### EXERCISE DETAILS
Up to and including the final line, please copy every line exactly, starting from the one that contains "Task: Open the terminal Actions menu" in the material below.

### RECORDS FOR THE EXERCISE
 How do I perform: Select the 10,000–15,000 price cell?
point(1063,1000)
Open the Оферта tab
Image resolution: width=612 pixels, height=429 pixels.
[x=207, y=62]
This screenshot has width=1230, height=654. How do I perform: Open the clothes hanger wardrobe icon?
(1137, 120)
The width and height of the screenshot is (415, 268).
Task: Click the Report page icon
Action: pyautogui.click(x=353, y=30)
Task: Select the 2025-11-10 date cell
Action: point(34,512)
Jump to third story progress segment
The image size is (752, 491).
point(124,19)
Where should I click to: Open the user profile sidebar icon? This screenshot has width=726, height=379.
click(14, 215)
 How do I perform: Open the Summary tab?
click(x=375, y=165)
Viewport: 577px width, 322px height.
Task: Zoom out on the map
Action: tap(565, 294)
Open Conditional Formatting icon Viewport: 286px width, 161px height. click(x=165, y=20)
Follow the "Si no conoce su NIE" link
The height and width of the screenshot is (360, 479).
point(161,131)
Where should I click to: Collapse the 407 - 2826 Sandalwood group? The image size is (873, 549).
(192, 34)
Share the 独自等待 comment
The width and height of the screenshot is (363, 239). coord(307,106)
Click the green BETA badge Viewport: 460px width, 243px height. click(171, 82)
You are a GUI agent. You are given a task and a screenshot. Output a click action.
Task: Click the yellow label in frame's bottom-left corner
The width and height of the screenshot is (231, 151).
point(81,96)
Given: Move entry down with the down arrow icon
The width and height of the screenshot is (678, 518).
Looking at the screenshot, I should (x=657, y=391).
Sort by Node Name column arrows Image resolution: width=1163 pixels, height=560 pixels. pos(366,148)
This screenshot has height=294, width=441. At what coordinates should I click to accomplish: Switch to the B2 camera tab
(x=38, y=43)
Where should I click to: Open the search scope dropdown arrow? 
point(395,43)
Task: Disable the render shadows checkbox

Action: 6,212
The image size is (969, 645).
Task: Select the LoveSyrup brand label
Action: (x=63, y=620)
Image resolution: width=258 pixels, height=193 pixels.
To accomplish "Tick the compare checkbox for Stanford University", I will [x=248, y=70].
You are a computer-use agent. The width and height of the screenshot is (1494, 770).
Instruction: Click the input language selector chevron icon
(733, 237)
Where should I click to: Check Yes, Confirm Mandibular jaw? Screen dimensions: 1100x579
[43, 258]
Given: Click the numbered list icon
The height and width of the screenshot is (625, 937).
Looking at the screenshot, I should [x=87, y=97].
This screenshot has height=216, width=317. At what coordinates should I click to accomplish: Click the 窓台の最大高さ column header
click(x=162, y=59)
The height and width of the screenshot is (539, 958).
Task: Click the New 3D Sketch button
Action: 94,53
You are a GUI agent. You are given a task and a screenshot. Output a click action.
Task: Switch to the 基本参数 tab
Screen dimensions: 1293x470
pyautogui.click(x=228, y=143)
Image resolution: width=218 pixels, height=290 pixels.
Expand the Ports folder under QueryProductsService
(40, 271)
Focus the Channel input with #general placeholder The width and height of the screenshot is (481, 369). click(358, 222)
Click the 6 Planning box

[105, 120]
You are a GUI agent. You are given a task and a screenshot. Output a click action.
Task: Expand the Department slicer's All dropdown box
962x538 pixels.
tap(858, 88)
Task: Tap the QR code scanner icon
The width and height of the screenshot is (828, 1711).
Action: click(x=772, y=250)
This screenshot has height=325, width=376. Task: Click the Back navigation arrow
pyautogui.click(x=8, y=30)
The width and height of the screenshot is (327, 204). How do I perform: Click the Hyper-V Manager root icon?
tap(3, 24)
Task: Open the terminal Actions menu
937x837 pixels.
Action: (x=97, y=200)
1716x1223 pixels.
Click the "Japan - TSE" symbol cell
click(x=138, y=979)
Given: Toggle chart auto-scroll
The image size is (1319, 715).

### SOLUTION FOR THIS EXERCISE
Task: Open the terminal Actions menu
937x837 pixels.
Action: (x=97, y=200)
1716x1223 pixels.
Click the "Japan - TSE" symbol cell
click(x=138, y=979)
Given: Toggle chart auto-scroll
The image size is (1319, 715).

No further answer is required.